IN THE HIGH COURT OF KERALA AT ERNAKULAM
PRESENT:MR.JUSTICE K.T.SANKARAN,MR. JUSTICE A.M.BABU
14TH DAY OF DECEMBER 2016
OP (RC).No. 133 of 2016 (O)
PUSHPA JAYAN
Vs
NADEERA AHAMMED
1.Landlady filed R.C.P.99/2013 before the Rent Control Court, Chavakkad against tenant and sub-tenants. The proceedings reached the final hearing stage. Arrears of rent and sub-lease are the two grounds alleged in the rent control petition. A copy of the petition is Ext P1.
2.Petitioners herein are the sub-tenants. Respondent is the landlady. The tenant is not made a party in this original petition. Petitioners do not dispute the sub-lease. They contend the sub-lease to be not objectionable. They say that it was with the consent of the landlady the sub-lease was made. Ext P2 is a copy of the counter- statement filed by the sub-tenants in the rent control proceedings.

--- What to produce ---
Set down, word for word, the stretch of the court order from "IN THE HIGH" through "petition is Ext P1.". The listing that comes next is separate material, unconnected to the court order.

--- Dataset section ---
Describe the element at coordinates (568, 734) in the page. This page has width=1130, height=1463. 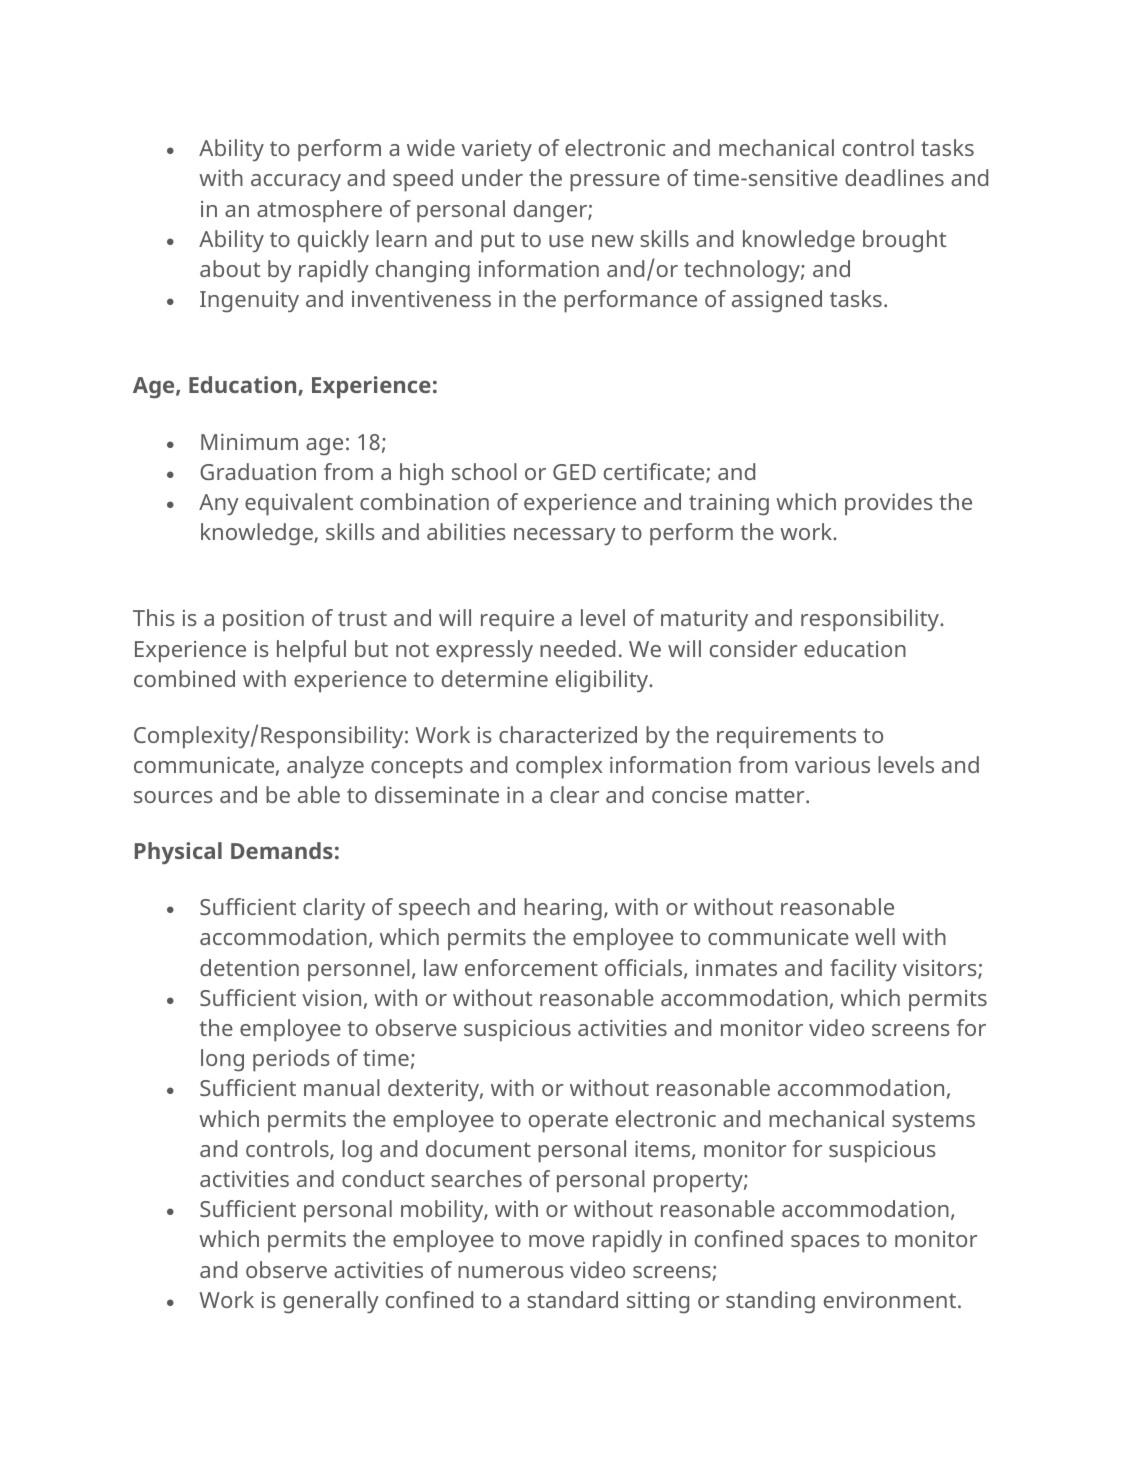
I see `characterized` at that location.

--- Completed task ---
IN THE HIGH COURT OF KERALA AT ERNAKULAM
PRESENT:MR.JUSTICE K.T.SANKARAN,MR. JUSTICE A.M.BABU
14TH DAY OF DECEMBER 2016
OP (RC).No. 133 of 2016 (O)
PUSHPA JAYAN
Vs
NADEERA AHAMMED
1.Landlady filed R.C.P.99/2013 before the Rent Control Court, Chavakkad against tenant and sub-tenants. The proceedings reached the final hearing stage. Arrears of rent and sub-lease are the two grounds alleged in the rent control petition. A copy of the petition is Ext P1.